*Exercise aim*
Only the lines from the one containing "You are a GUI" through the one containing "Image resolution: width=1203" should be printed, exactly as they appear below, with both ends included.

*Data extracts*
################

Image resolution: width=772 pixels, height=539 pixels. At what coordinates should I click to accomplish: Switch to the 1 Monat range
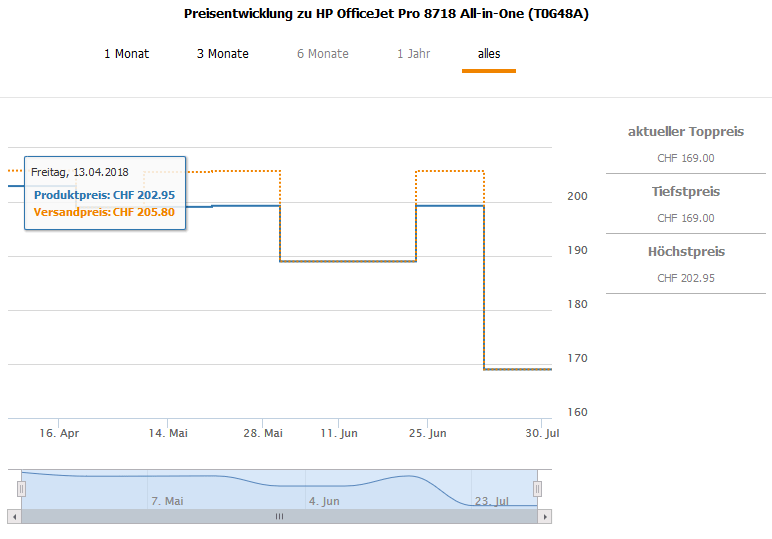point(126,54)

################

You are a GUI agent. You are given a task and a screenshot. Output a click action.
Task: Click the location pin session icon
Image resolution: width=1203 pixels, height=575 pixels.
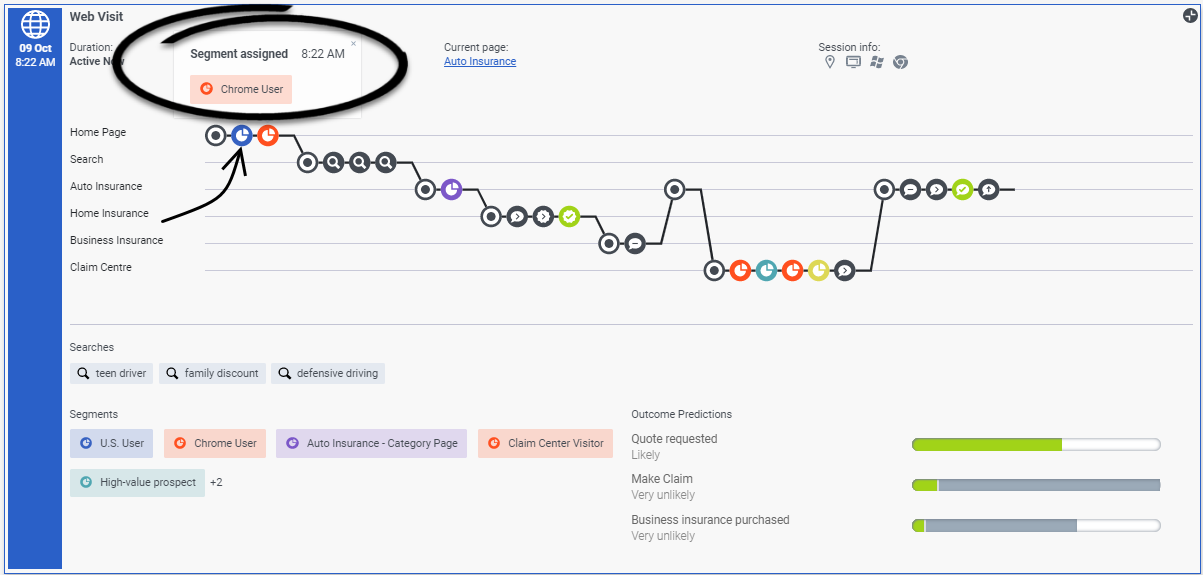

################

*Task result*
You are a GUI agent. You are given a task and a screenshot. Output a click action.
Task: Click the location pin session icon
Image resolution: width=1203 pixels, height=575 pixels.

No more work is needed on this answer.